In the “coiled embolisation” procedure, a catheter is inserted into a small incision made in the patient’s groin area and it’s guided up through the blood vessels to the spot in the brain where the leak has developed. A fine wire made of platinum is fed up the tube and then spun or “coiled” inside the ruptured aneurysm pocket. When successful, the tightly knitted platinum coil permanently seals off the leak in a matter of minutes. Amazing.
The coil procedure takes many hours, under most conditions, to complete. And yes, as you can imagine, the costs are astronomical. But “coiling” has a pretty good track record of success. As long as the brain doesn’t swell up—in reaction to the blood pooling inside the subarachnoid cavity—patients have a pretty good chance of living and living without massive disabilities. When they’re younger, that is. My mom was pretty old for this surgery.
But the doctors standing around her bed on the evening of June 29 had a hunch—just a gut feeling perhaps—that this little lady might have a chance against the long odds.
So they went for it. On July 1, Mom underwent the coiling surgery at OSF St. Joes.
The next morning, July 2, Mom walked down the hall of the St. Joe’s Comprehensive Care Unit—unaided. She marched right past her surgeon, Dr. Anjeet Gordhan, and never looked back.

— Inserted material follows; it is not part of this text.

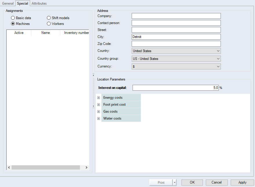Expand the Energy costs tree node

pyautogui.click(x=99, y=98)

Two months later, Mom is still truckin’ on down the road. She’s back to 95% of her previous lifestyle and abilities. Her only “loss” was a slight slurring of her speech. But she is gardening, quilting, and going out with her girlfriends again. She battles fatigue at times, but nobody in our household is complaining. She could have died, she could have been paralyzed. We’ll accept the annoyance of having to take a nap in the afternoons, believe me.
But another doctor at OSF changed my entire political viewpoint on Healthcare Reform just a few minutes after Mom did her Victory Lap around the CC Unit.
“You know, under Obamacare, your Mother would have been too old for this surgery,” the Doc told us frankly. “If we were living in Canada or Europe, a Medical Review Board would have looked at your Mom’s age—her age alone– and said, ‘Sorry. Too high a risk. Too old to make it worth the trouble and money.’ We would have been forced to deny her this surgery.”
Whoosh. Sweep. There went my politics!
Thankfully, the Doctors at Bromenn and OSF, the guys who were standing there looking at Mom, could apparently tell something about her that no distant Medical Review Board could have seen. They could also hear my desperation as I talked about her. How close we are. How bonded we are. How petrified I was at the thought of losing her. How adored she is by so many people in town–for her spunk, her service as a Bromenn Hospice volunteer for 15 years, and as a volunteer Quilter at the McLean County Historical Society.
If anyone deserved this precious—and yes, expensive—second chance, well, I thought my Mom did. And apparently, so did our team of 7 (count ‘em 7!) Neurosurgeons and other specialists.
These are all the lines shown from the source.